* _Source material_:
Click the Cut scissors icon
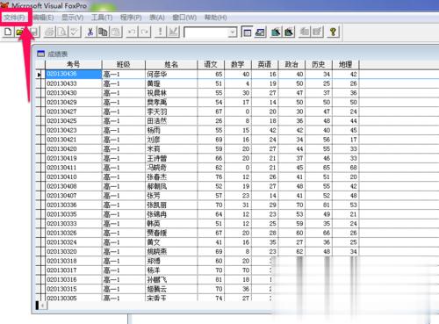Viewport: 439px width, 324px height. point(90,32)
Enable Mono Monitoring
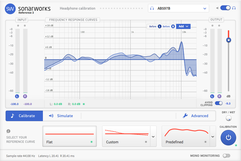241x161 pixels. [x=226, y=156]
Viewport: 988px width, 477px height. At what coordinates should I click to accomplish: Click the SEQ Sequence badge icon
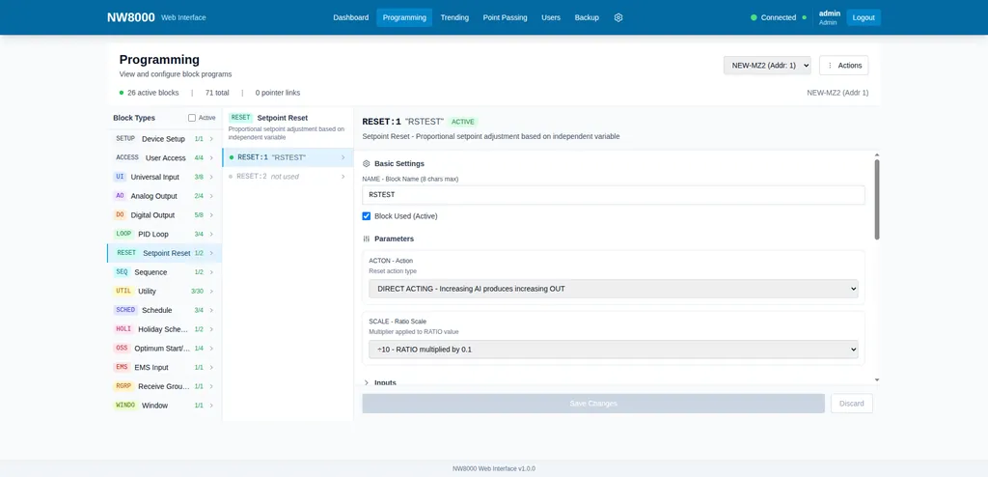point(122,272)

* _Written request_:
Pull out the text lines from all the entries above, copying each one word for word and in order. Leave the pictures out.

* _Answer to the task_:
Click the Cut scissors icon
Viewport: 439px width, 324px height. point(90,32)
Enable Mono Monitoring
241x161 pixels. [x=226, y=156]
Viewport: 988px width, 477px height. At what coordinates should I click to accomplish: Click the SEQ Sequence badge icon
point(122,272)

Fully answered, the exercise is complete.